• _Task requirements_:
A line below contains "The image size is (924, 1307).", and a later one contains "Tap the cellular signal bars icon". Repeat both, with every line between them, exactly.

[Collected data]
Segment Open
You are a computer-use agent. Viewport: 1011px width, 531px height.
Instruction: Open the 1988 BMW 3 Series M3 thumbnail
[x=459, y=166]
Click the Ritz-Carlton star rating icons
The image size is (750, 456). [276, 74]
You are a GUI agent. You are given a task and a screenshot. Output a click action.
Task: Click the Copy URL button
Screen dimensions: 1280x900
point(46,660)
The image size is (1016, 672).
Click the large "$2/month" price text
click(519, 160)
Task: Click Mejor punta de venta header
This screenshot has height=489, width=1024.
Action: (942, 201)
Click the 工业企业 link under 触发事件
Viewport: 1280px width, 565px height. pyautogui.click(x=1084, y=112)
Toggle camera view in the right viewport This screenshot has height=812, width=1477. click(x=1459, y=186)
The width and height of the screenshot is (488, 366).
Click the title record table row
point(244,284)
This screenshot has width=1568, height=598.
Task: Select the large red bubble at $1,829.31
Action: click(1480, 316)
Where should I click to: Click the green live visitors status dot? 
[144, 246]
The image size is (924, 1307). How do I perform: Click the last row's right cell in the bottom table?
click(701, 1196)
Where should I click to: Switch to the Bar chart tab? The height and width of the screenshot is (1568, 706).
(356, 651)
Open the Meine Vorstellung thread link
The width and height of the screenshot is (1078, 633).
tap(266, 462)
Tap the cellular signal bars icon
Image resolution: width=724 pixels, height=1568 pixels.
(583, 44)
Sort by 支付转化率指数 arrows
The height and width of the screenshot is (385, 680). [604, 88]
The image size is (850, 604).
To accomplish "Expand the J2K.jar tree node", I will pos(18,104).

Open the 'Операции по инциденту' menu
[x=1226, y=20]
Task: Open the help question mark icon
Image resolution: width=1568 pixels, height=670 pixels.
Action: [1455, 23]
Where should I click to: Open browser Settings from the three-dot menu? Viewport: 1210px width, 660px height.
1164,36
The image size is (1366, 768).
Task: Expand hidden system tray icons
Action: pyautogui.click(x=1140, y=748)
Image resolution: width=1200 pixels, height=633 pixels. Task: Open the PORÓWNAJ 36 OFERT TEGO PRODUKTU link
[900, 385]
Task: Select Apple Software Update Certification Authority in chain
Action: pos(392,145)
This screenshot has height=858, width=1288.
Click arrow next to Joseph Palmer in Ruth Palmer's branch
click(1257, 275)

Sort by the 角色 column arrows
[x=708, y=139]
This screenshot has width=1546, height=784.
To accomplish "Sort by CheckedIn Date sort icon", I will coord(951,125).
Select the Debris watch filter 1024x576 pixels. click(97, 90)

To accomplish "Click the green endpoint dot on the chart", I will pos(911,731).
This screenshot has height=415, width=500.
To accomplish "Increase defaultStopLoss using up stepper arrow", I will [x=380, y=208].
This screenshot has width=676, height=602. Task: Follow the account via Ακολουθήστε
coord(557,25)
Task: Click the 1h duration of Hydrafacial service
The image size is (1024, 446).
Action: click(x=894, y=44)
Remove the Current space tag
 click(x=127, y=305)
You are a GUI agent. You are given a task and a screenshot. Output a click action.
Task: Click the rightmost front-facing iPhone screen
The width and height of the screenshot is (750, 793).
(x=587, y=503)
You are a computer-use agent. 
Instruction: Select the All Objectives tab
Segment Closed
• _Task answer_:
The image size is (924, 1307). How do I perform: Click the last row's right cell in the bottom table?
click(701, 1196)
Where should I click to: Switch to the Bar chart tab? The height and width of the screenshot is (1568, 706).
(356, 651)
Open the Meine Vorstellung thread link
The width and height of the screenshot is (1078, 633).
tap(266, 462)
Tap the cellular signal bars icon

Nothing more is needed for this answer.